Mit Vertrag vom 1. Juni 2007 vermietete die C. Immobilien GmbH und Co. KG (i. F.: Vermieterin), vertreten durch die Klägerin, an den Beklagten in dem von Friedensreich Hundertwasser entworfenen Geschäftshaus in M. ein Ladengeschäft zum Verkauf von Textilien und Sortimenten im Outdoorbereich. Bestandteil des Vertrages war eine als Anlage 5 beigefügte Sortimentsliste vom 23. Mai 2007, die allgemeine Angaben zu dem beabsichtigten Bekleidungsangebot enthält, ohne eine Marke zu nennen. Der Beklagte beabsichtigte, in den Mieträumen nahezu ausschließlich Waren der Marke “Thor Steinar” zu verkaufen, die von der M. GmbH, deren Geschäftsführer der Beklagte war, vertrieben wird. Diese Marke wird in der Öffentlichkeit in einen ausschließlichen Bezug zur rechtsradikalen Szene gesetzt.

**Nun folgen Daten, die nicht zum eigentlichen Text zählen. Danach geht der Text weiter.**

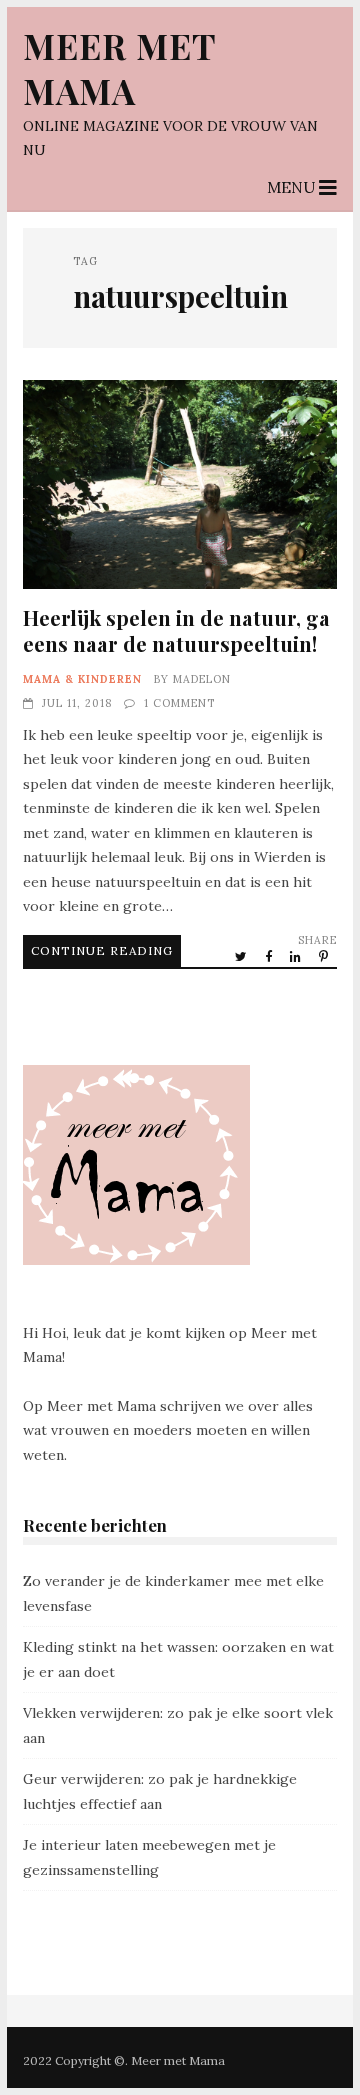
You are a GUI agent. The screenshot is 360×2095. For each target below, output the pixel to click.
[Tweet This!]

Nachdem die Klägerin von dem beabsichtigten Angebot der Marke “Thor Steinar” erfahren hatte, versuchte sie, den Beklagten zu einem Verzicht auf die Eröffnung des Ladens oder auf den Vertrieb des Warensortiments der Marke “Thor Steinar” zu bewegen.

Am 27. Juli 2007, dem Tag der Eröffnung des Ladens, unterzeichnete der Beklagte auf Wunsch der Klägerin eine Erklärung zum Mietvertrag, in der er versicherte, dass von seinem Gewerbe keine verfassungsrechtlich relevanten Aktivitäten ausgingen und er auch keine rechts- oder linksextremistische Parteien oder Gruppierungen finanziell unterstütze und unterstützen werde. Diese Erklärung wurde auch von dem Vertreter der Klägerin unterzeichnet.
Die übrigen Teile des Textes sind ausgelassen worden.